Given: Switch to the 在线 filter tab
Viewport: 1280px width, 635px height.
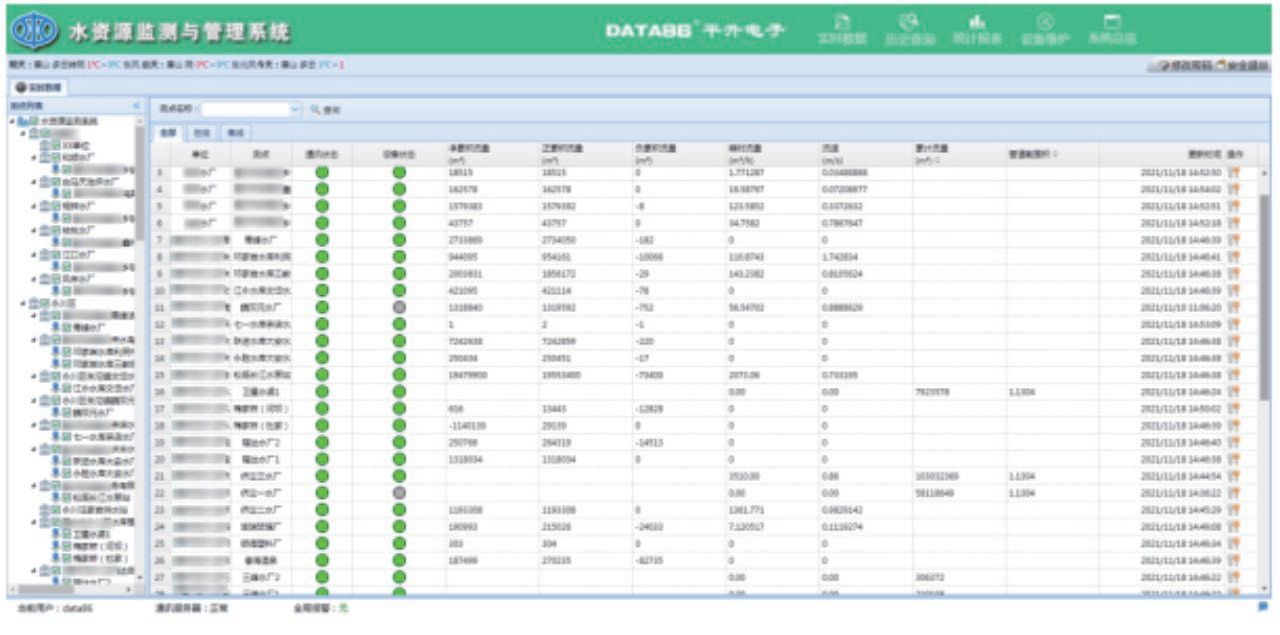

◇ ◇ ◇ ◇

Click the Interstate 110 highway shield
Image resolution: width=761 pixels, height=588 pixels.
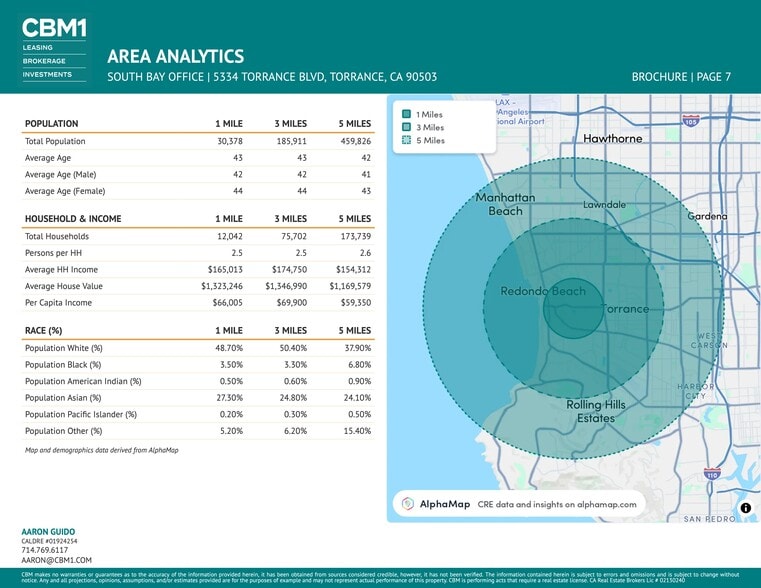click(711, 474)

◇ ◇ ◇ ◇

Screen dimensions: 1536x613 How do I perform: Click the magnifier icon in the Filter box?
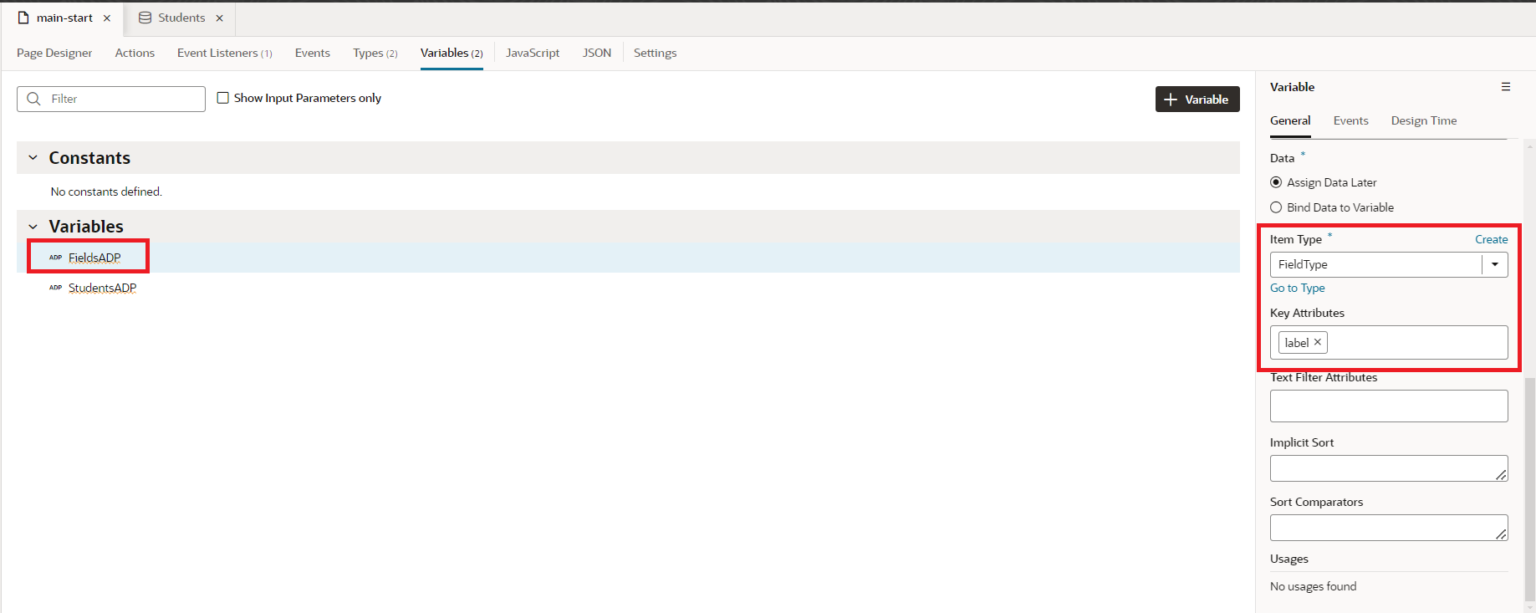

◇ ◇ ◇ ◇

▸ **What you will do**
Nothing should appear in the answer except the lines above from the line with "Given: Switch to the 在线 filter tab" through the line with "Viewport: 1280px width, 635px height.", both included, written out exactly.

▸ **Answer to this problem**
Given: Switch to the 在线 filter tab
Viewport: 1280px width, 635px height.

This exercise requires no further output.